• About

Bespoke Blog

~ Science! Culture! Computational Engines!

Bespoke Blog

Tag Archives: computer science

Accidental Pilish: Unintentionally Constrained Writing in English Literature

26 Friday Mar 2010

Posted by nfitzgerald in computer science, python

≈ 7 Comments

Tags

computer science, constrained writing, gutenberg, language, nlp, Pilish, writing

Background:

This post is a little late for Pi Day, but it’s never a bad time for discourse related to everyone’s favourite mathematical constant. Twas on Pi Day of this year that I somehow came across this site, which describes the Constrained Writing task of Pilish, in which the length of each word in letters corresponds to the digits of pi:

The first word in this sentence has 3 letters, the next word 1 letter, the next word 4 letters, and so on, following the first fifteen digits of the number π.  A longer example is this poem with ABAB rhyme scheme from Joseph Shipley’s 1960 book Playing With Words:

But a time I spent wandering in gloomy night;

Yon tower, tinkling chimewise, loftily opportune.

Out, up, and together came sudden to Sunday rite,

The one solemnly off to correct plenilune.

Michael Keith, the author of the above website, has created several works in Pilish, including a full-length book covering the first 10,000 digits of pi!

Trying to write under such constraints can feel extremely awkward, but this made me wonder: How often would strings of words adhering to the constraints of Standard Pilish occur unintentionally? Afterall, with the amount of text out there – the sheer rate at which words are being put together by people all over the world every second of every day – it is to be expected that these things should occur with some frequency p > 0. Such is the Law of Large Numbers.

In order to determine this, I would need a large data set.
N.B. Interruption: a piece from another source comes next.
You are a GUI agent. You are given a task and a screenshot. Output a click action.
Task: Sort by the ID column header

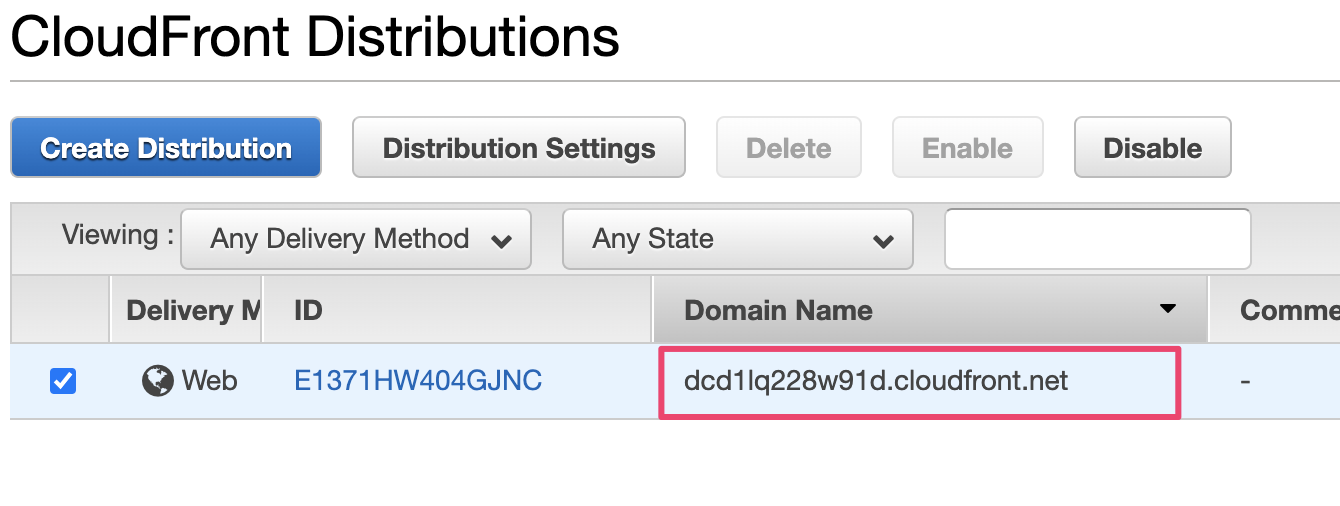[x=308, y=311]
Luckily, such things are readily available. I settled upon the Project Gutenberg ebook catalog – specifically the union of the July 2006 DVD (17,000 books) and the March 2007 Science Fiction Bookshelf CD (most of PG’s Sci-Fi titles). Altogether, this gave me almost 9GB of text (although I later discovered this contained many duplicates, it’s still a hell of alot of words!)

Next I hacked together a small python script which would find, for each file, the longest string of Standard Pilish. Code for this can be checkedout from my SVN repository: http://svn.nfitz.net/pilish

Results:

Somewhat disappointingly, the longest of any Pilish string was 8 digits of pi. The vast majority of books had a longest Pilish string of around 3-5 words. See the histogram below (note the logarithmic scale in the y-axis).

Five books achieved this 8-digit benchmark, listed below, with the section of Pilish text bolded:

  • The Winning of Barbara Worth, by Harold B Wright (1872-1944)

Dismounting and throwing the reins over his horse’s head he came to her smiling, sombrero in hand. “Buenas dias, Senorita. Please may I have a drink?”

“Certainly, Mr. Holmes ; help yourself.” She pointed to the olla hanging in the shade of the ramada.

  • Humphrey Bold- A Story of the Times of Benbow, by Herbert Strang

I was weary of the humdrum life of idling on shore or aimless sailing up and down the channel. The admiral’s was a peaceful mission, and no fighting was expected, but I felt a great curiosity to behold new scenes.

  • Captain Cook’s Journal During the First Voyage Round the World, by James Cook (1728-1779)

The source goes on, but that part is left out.